Vi vs. Emacs (-1, Flamebait)

Anonymous Coward | more than 12 years ago | (#2773372)

Many editor flamefests break out between users of Vi vs. users of Emacs. The fact of it all, however, is that Vi is absolutely more powerful than Emacs is, and Vim is even more featureful than Vi is.

The bottom line is, people who actually prefer Emacs over Vi are mindless simpletons who cannot grasp the vi command set, or are unwilling to take the time to learn it.

Admittedly, vi has a rather steep learning curve, but take the time to learn it, and your hard efforts will be rewarded for it.

Re:Vi vs. Emacs (-1, Offtopic)

Anonymous Coward | more than 12 years ago | (#2773645)

How the _FUCK_ is the parent post flamebait, you cocksucking fucking motherfucking god damn jesus christ'n motherfucking asshole moderators?

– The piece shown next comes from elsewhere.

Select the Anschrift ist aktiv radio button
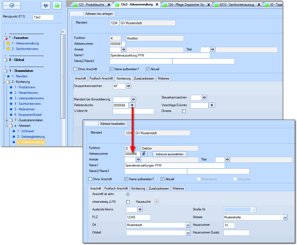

These terrorist, cowardly, vile acts shall be corrected in meta-moderation, you cocksmoking motherfucking bitch sucking jesus christ'n shit eating whores.

VILE! (0)

Anonymous Coward | more than 12 years ago | (#2773392)

Theres a version of vi called VILE
Describes it perfectly!

Nazi frogmen! (-1, Offtopic)

Anonymous Coward | more than 12 years ago | (#2773415)

Nazi frogmen [svlug.org]

Goatse link (-1, Offtopic)

Anonymous Coward | more than 12 years ago | (#2773423)

You must have one And here it is [goatse.cx]

LotE - Lord of the Editors (-1, Offtopic)

Anonymous Coward | more than 12 years ago | (#2773447)

Three Editors for the VIM Kings under the sky,
Seven for the DWARF-lords in their halls of debug information,
Nine for the UNIX Men doomed to die,
One for the Dark Lord on his dark One Microsoft Way,
In the land of Redmond where the Shadows lie.
One Editor to rule them all, One Editor to Find them,
One Editor to bring them all and in the Darkness bind them
In the Land of Redmond where the Shadows lie.

You suck. (0)

Anonymous Coward | more than 12 years ago | (#2773857)

No fucking text.

Re:LotE - Lord of the Editors (0)

Anonymous Coward | more than 12 years ago | (#2773858)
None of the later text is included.